Julia volvió a reír con ganas mientras observaba distraídamente a aquel individuo, convencida de que su marido jamás entraría en ese juego.
—Querida, yo no pondría la mano en el fuego ni siquiera por Juan. En cualquier caso, tus quebraderos de cabeza vienen a causa de tus hijos, y de estos nunca te podrás librar.
—Hay veces que no sé qué hacer —se lamentó Julia moviendo la cabeza—. A menudo pienso en qué hemos podido equivocarnos, pero, no sé, créeme que resulta frustrante.
—Te entiendo perfectamente, no te olvides de que yo aún tengo a tres monstruos en casa, y dos de ellos saliendo de la adolescencia. Ya te puedes imaginar; en cuanto tienen ocasión, se meten en internet a buscar las páginas más asquerosas que puedan encontrar. Te aseguro que, llegando a esa edad, se convierten en auténticos homínidos, y son incapaces de pensar en otra cosa que no sean cochinadas. Los problemas que tú me cuentas son universales, y no creo que haya muchas familias hoy en día que se libren de ellos.
—Pues sí que me das buenos ánimos.
—Ay, hija, yo lo tengo clarísimo. No pienso estar todo el día detrás de ellos preocupándome por lo que hacen o dejan de hacer; entre otras cosas porque al final lo único que conseguiré será llevarme continuos berrinches. Pienso disfrutar de la vida todo lo que pueda, y te aconsejo que tú hagas lo mismo.
—No digas eso, Pilar. Son nuestros hijos.

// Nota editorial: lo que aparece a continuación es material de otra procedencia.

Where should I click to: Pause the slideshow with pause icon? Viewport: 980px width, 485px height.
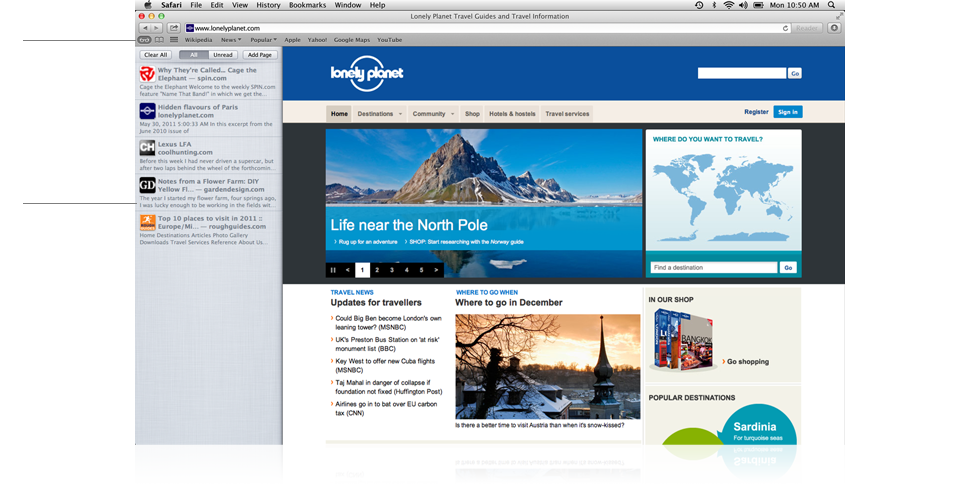(x=333, y=270)
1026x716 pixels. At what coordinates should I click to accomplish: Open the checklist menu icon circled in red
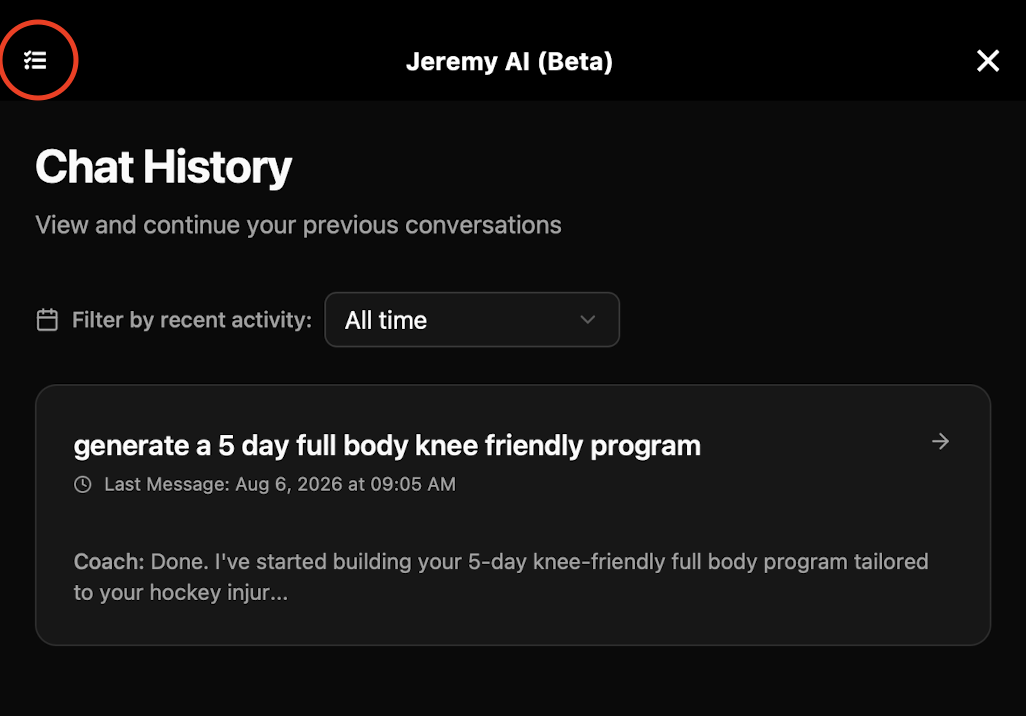(35, 60)
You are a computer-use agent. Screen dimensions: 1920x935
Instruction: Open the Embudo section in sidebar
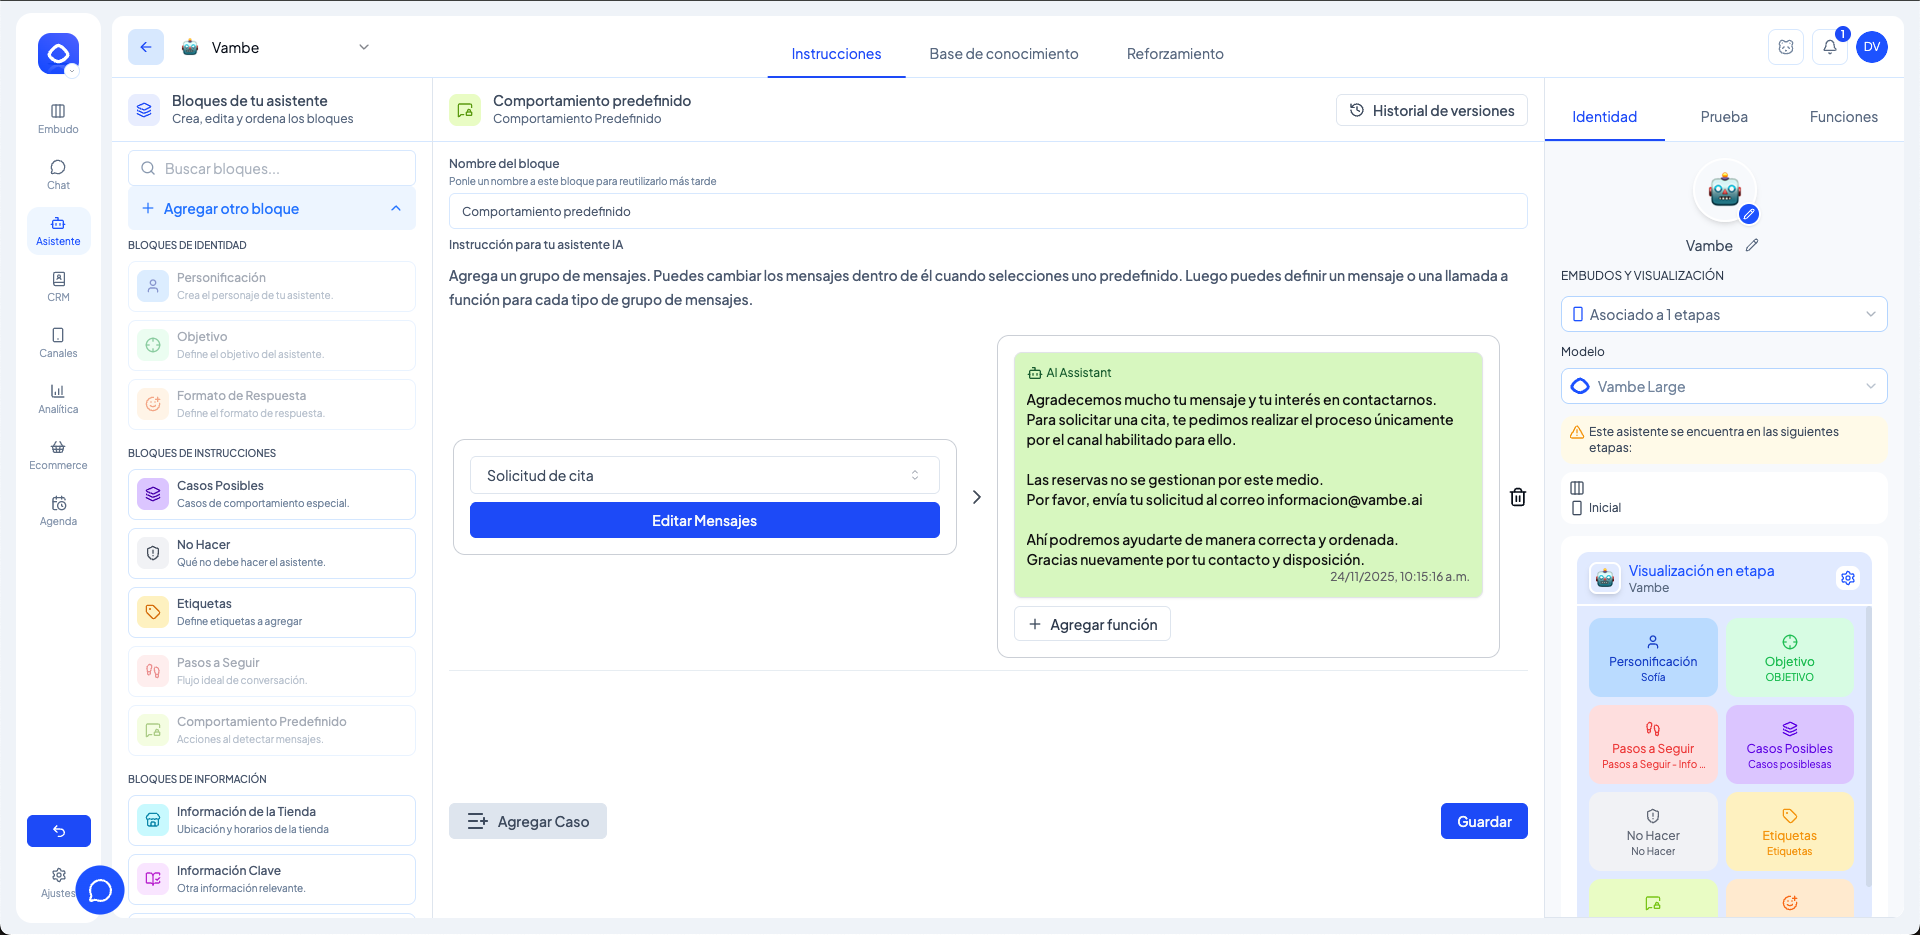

—Llevamos toda la vida sacrificándonos por ellos y, francamente, creo que la situación se está convirtiendo en abusiva. No dejes que te marchite; todavía estás espléndida; al final serás tú la que tengas que vivir tu vida.
Julia todavía recordaba las palabras de su amiga, cuando entró en el portal de su casa. «Quizá tuviera razón», se dijo con melancolía.
Aunque, a su modo de ver, todo era más complejo.
Suspirando, se aproximó a su buzón de correo y abrió su pequeña puerta. Había tres cartas en su interior, y una de ellas le produjo una extraña emoción. Lentamente se dirigió hacia el ascensor mientras abría el sobre con cierta ansiedad. En su interior había una tarjeta:
La firma de anticuarios Orloff se complace en invitarle a la subasta que se celebrará en su sala el próximo viernes, día 27 de abril, a las 20 horas.